There are now more than a billion connections to networks using the 3GPP family of mobile broadband standards, the UMTS Forum has said.The 3GPP family includes such as WCDMA, HSPA/HSPA+ and LTE, as well as the China-specific TD-SCDMA.
Written by David Meyer, Contributor

There are now more than a billion connections to networks using the 3GPP family of mobile broadband standards, the UMTS Forum has said.

The 3GPP family includes such as WCDMA, HSPA/HSPA+ and LTE, as well as the China-specific TD-SCDMA. The figure of a billion connections does not even take into account the 225 million subscribers to the CDMA2000 1xEV-DO technology used mostly in North America and East Asia.

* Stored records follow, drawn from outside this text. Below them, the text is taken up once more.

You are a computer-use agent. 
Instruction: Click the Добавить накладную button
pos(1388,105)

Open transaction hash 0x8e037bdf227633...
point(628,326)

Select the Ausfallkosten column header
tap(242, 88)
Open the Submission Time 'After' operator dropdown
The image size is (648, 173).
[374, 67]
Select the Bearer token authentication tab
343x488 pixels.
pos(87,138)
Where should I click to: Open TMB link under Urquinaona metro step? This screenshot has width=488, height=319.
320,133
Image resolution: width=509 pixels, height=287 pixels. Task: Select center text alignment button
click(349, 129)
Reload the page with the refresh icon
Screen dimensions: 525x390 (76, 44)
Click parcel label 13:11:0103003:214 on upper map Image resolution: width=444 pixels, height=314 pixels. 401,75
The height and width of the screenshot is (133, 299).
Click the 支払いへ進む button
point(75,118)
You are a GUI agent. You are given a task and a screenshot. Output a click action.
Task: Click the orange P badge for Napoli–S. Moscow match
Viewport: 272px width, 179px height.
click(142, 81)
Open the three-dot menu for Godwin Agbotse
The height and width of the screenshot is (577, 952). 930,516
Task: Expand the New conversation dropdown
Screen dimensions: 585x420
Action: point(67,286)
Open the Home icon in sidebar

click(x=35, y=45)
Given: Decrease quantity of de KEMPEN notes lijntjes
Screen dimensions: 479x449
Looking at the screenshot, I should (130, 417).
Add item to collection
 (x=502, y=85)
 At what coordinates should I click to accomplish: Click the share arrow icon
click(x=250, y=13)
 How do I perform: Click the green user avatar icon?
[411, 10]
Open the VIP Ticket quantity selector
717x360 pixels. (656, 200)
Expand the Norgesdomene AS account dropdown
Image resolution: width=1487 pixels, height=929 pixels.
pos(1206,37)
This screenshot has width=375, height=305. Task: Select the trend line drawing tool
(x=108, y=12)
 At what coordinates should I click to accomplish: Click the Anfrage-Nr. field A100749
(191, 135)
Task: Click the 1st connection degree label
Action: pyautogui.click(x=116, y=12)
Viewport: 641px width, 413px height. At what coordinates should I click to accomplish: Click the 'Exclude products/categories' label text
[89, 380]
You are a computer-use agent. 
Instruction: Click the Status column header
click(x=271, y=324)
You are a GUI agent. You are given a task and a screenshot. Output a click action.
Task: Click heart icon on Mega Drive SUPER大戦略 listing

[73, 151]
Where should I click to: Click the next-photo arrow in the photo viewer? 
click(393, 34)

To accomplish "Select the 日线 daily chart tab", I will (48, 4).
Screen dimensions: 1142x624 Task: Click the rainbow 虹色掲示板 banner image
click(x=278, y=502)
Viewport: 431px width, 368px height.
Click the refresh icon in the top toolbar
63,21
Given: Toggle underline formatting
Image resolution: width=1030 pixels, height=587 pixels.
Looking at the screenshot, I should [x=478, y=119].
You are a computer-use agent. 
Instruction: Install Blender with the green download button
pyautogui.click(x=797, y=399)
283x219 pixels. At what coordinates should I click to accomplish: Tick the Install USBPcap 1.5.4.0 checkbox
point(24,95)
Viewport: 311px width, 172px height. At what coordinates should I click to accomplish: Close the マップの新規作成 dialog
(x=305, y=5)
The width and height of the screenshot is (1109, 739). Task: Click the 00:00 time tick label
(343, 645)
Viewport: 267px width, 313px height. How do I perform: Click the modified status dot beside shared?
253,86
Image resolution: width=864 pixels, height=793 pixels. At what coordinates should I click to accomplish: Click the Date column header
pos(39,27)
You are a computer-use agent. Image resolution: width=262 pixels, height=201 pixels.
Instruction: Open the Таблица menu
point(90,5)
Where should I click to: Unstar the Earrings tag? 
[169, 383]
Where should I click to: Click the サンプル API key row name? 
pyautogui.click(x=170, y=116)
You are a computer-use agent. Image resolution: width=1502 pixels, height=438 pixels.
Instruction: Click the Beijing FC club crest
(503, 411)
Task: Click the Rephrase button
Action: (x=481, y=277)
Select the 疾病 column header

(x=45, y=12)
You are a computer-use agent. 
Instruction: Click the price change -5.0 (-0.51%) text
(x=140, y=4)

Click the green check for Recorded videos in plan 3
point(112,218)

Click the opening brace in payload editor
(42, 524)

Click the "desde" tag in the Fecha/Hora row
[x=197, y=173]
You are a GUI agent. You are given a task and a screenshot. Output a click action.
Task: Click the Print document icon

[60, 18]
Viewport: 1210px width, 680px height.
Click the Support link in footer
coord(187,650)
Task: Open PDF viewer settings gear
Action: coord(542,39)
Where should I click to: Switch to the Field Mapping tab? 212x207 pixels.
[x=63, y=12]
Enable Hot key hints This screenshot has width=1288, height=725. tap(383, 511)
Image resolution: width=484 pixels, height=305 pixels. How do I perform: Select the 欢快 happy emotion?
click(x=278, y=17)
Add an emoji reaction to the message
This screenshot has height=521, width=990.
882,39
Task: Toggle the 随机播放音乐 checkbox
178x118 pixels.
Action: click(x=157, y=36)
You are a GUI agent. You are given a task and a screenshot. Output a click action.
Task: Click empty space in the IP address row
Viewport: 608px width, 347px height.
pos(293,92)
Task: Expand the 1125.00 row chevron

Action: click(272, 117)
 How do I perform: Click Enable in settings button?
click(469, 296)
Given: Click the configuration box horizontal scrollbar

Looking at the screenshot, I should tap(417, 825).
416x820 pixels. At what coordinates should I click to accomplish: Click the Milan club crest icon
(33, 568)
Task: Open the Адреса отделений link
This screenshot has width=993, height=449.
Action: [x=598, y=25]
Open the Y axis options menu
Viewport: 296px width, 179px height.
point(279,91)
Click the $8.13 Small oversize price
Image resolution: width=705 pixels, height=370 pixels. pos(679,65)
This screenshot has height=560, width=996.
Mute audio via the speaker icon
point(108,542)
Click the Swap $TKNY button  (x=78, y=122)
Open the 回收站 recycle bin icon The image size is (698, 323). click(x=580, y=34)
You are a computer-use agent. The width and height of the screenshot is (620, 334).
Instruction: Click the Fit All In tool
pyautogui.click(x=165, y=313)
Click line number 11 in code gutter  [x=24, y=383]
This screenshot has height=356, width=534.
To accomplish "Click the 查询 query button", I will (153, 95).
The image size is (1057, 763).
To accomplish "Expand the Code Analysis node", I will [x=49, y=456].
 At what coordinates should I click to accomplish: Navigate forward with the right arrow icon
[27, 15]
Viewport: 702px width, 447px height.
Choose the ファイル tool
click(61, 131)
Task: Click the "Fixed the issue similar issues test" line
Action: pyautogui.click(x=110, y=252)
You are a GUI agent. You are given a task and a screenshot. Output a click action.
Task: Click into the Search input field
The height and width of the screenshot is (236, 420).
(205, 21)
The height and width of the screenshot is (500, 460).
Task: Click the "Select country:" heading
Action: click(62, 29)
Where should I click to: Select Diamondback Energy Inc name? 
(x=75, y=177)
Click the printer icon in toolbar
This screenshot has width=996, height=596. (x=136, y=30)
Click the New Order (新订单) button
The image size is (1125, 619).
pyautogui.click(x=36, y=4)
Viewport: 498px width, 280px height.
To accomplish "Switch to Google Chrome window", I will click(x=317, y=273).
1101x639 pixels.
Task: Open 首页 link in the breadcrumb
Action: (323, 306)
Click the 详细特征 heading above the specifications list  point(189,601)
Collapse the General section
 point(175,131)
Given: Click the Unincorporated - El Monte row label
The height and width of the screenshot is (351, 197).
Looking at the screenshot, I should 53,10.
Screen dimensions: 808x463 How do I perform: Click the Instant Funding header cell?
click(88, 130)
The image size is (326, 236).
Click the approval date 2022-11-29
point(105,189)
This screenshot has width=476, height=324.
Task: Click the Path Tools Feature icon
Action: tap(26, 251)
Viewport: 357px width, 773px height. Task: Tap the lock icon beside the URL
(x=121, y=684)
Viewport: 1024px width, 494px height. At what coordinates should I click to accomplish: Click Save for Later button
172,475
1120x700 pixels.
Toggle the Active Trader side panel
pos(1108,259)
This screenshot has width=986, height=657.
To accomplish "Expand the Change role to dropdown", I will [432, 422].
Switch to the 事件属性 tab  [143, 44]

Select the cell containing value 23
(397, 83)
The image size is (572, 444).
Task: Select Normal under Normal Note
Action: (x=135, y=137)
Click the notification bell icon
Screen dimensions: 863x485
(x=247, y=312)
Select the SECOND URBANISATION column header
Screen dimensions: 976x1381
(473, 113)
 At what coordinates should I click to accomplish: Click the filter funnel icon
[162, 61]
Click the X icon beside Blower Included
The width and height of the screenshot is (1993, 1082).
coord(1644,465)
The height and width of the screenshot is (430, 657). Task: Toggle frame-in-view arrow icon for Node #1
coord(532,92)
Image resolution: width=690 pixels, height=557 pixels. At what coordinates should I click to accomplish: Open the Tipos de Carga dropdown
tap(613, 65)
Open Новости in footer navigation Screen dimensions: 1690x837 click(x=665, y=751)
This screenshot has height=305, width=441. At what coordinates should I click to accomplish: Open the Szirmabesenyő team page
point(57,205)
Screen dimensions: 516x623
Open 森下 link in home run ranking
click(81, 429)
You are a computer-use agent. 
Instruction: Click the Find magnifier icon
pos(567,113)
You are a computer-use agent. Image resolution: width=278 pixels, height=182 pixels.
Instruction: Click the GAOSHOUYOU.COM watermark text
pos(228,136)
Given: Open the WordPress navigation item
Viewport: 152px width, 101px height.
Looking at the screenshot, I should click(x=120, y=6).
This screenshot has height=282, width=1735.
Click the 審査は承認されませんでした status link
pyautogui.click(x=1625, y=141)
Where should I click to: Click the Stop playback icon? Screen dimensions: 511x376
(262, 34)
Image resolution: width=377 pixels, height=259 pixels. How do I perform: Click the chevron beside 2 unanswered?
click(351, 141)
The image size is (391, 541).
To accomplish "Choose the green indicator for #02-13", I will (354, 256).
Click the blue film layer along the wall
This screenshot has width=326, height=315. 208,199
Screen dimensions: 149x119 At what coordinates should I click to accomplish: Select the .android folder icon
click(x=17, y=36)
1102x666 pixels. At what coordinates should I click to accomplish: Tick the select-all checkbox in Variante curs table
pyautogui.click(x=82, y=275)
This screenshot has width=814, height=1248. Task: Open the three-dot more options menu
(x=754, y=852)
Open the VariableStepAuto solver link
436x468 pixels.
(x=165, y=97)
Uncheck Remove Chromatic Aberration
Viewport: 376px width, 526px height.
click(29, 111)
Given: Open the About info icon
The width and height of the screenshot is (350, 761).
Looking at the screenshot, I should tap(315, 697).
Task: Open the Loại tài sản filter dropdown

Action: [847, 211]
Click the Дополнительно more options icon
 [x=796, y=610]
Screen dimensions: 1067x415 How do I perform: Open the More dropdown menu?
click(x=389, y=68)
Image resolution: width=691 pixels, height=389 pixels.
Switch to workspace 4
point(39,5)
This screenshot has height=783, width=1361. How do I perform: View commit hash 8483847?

"The commercial success of 3G around the world is unarguable, with 3GPP/UMTS as the leading standard", UMTS Forum chairman Jean-Pierre Bienaimé said in a statement on Monday. "Capitalising on that success, 3GPP/LTE will become the global wireless standard, around which current mobile technologies will converge for the benefits of customers in terms of roaming, interoperability, and a seamless mobile broadband experience."

The UMTS Forum's announcement was billed as "confirmation" of research done by Wireless Intelligence, which found that almost all the 400-odd 3GPP-family 3G networks around the world had upgraded to HSPA, which gives mobile broadband speeds of between 2-14Mbps.

Around 140 of the 400 have gone further, moving to up-to-42Mbps HSPA+ technology.

According to the UMTS Forum, which exists to promote UMTS or 3GPP 3G technology, there are now almost 50 commercial LTE deployments and almost 10 million LTE subscriptions.

LTE is technically a very advanced 3G variant, although the standards-setting International Telecommunications Union (ITU) lets operators market it as '4G'.

The UMTS Forum said 150 operators had committed to rolling out LTE. In the UK, the spectrum needed to launch new LTE services will be auctioned off at the end of this year, although existing 2G/GSM spectrum could be reused to make the jump to 4G earlier than that.

"While forecasts vary, some observers predict that LTE subscriptions will ramp up faster than the birth of 3G a decade ago", Bienaimé said. "As the classical constraints on consumer uptake are removed — notably terminal availability and pricing — it's already looking likely that demand for LTE will hit mass market volumes from 2013."

The split between the UMTS and CDMA2000 versions of 3G goes back a long way, with the former being based on the GSM variant of 2G and the latter on the cdmaOne variant of 2G. That split will end with the 'true' 4G technology LTE-Advanced, which is derived from the UMTS strand and will be used around the world.